The noble Lord, Lord Sandhurst, raised concerns about Clause 11. The clause does not remove the court’s sentencing powers. It is ultimately up to the court to determine whether to include this requirement when making a suspended sentence order or community order. Probation officers assess each individual’s risks and needs after sentencing. They are currently responsible for determining the volume of supervision required and, as such, are best placed to determine how many rehabilitative activities will be most effective. That is why this clause removes the court’s set activity days. This ensures that resources are used where they have the greatest impact in reducing reoffending and protecting the public.
The noble Lord, Lord Sandhurst, and the noble Baroness, Lady Jones of Moulsecoomb, raised recall. Recall is, and will remain, an important risk management tool to protect the public and victims. We are going further than the review’s recommendations to introduce important safeguards. To protect the public and victims, certain offenders can receive only a standard recall. These offenders will be re-released by the Secretary of State or the Parole Board before the end of their sentence only if they meet the statutory release test.
A number of noble Lords, including the noble Lord, Lord Beith, the right reverend Prelate the Bishop of Gloucester and my noble friend Lady Chakrabarti, raised concerns about Clause 35. I am sure that we can agree that people who commit crimes should show that they are giving back to society. I assure noble Lords that careful consideration has been given to how this is implemented and how wider impacts can be mitigated.
I say to the noble Lord, Lord Foster, that I am keen to discuss gambling and how we support addiction generally in the community. It is something that I am very passionate about too.

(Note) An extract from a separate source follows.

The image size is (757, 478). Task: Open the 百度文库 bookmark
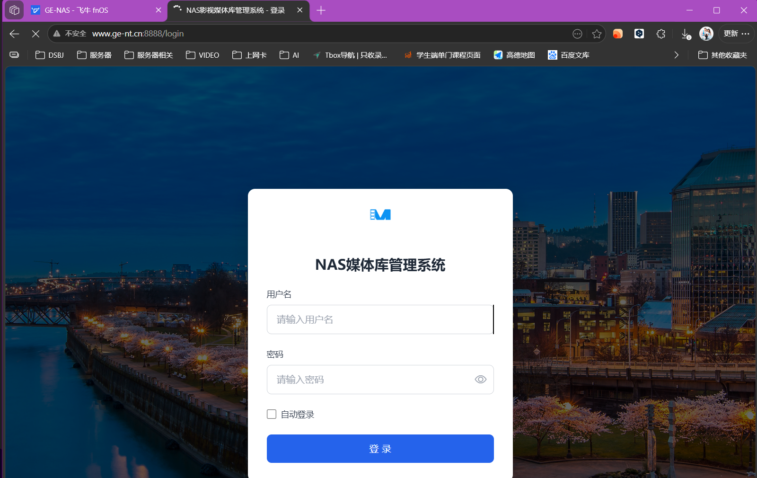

I would be delighted to meet the noble Lord, Lord Berkeley of Knighton, to discuss joint enterprise with my colleague, Minister Alex Davies-Jones, as it is her area of expertise within the Ministry of Justice.
This has been a wide debate, and I bow to the experience and expertise in the Chamber today. I and my officials will read Hansard carefully and, if I have missed anything in my response, we shall make sure to engage with your Lordships before and after Committee. I look forward to that. I beg to move.
Lord Timpson
That the bill be committed to a Committee of the Whole House, and that it be an instruction to the Committee of the Whole House that they consider the bill in the following order:
Clause 1, Schedule 1, Clauses 2 to 9, Schedule 2, Clause 10, Schedule 3, Clauses 11 to 27, Schedule 4, Clauses 28 to 31, Schedule 5, Clauses 32 to 47, Title.